Turkey debonation

So I deboned a turkey. Again, despite the trepidation even the thought of it causes me. For some reason, though, it went considerably better this year than it has in the past. Although not as well as when the mounted police do it instead of me. This time I followed Jacques Pepin’s directions more closely and watched someone named Caveman Keto do it on YouTube. You can watch it there and it is far more informational than Jacques’ whose video isn’t really a tutorial as much as a fund raising video for PBS. I’m sure my friend Jean has already downloaded it and has her turkey out, boning knife in hand.

The thing is that in order to do this properly you need more intestinal fortitude than I possess. You have to grab and tear, crack and snap, yank, pull, cut and stick your finger into places that you’d just really rather not so you can know where the hell the joints are. This is all fine and dandy but then stabbing a sharp knife into the ball joint of a slippery, slimy, ice-cold turkey leg with fingers numbed from the cold requires a whole hell of a lot more than I got.

But of course, obviously, I did do it. But I did it so timidly it was almost laughable. When I had to snap the wing out of the joint I realized I had my eyes closed. I know that this flies in the face of the he-man perception everyone seems to have of me but it’s true. But I did finish it. I also got the bones in the oven to roast and made exquisite gelatinous stock for the stuffing and gravy. And then I dry brined it and 2 days later stuffed and filled it.

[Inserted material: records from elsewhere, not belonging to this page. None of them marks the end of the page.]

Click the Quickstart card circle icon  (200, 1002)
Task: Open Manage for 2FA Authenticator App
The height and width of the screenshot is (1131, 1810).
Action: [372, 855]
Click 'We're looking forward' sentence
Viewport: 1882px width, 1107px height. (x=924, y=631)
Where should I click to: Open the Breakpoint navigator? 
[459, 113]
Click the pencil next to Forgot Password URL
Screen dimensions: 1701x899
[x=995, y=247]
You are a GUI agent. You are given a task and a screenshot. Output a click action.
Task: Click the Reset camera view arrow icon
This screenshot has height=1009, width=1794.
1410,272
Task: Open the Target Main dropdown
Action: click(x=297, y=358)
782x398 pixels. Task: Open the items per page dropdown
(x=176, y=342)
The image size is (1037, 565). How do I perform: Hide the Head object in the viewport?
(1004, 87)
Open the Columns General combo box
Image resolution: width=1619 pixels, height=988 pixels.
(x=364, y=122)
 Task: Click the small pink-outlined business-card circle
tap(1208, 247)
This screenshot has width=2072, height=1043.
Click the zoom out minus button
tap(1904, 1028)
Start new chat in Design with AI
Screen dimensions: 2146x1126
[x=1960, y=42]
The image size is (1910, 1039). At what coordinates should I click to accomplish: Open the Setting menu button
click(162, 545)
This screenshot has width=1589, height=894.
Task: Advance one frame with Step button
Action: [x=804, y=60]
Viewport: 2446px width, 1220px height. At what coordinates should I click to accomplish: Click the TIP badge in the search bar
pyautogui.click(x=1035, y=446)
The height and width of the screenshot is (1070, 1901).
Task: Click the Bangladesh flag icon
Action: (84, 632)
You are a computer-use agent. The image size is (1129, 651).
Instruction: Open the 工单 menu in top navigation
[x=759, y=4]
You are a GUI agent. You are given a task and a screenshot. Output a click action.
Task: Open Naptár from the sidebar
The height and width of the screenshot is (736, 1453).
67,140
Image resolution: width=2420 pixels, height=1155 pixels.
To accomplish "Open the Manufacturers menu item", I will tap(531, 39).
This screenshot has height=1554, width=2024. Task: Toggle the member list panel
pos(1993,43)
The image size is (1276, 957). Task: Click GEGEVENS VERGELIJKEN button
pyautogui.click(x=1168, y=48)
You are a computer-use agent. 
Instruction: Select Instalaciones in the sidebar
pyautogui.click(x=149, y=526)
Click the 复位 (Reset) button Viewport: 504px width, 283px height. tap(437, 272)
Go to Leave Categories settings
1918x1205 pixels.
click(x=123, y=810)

There won’t be more discussion of the turkey because in the seething anxiety of roasting it, carving it and making gravy, and then getting it all on the table I did not take even one picture. I also neglected to add the sage branch garnishes I’d cut from my sage bush for the occasion. I plan to make them into one of those sage smudging sticks and cleanse my house of the forgetting-the-garnish demon that seems to inhabit my domicile.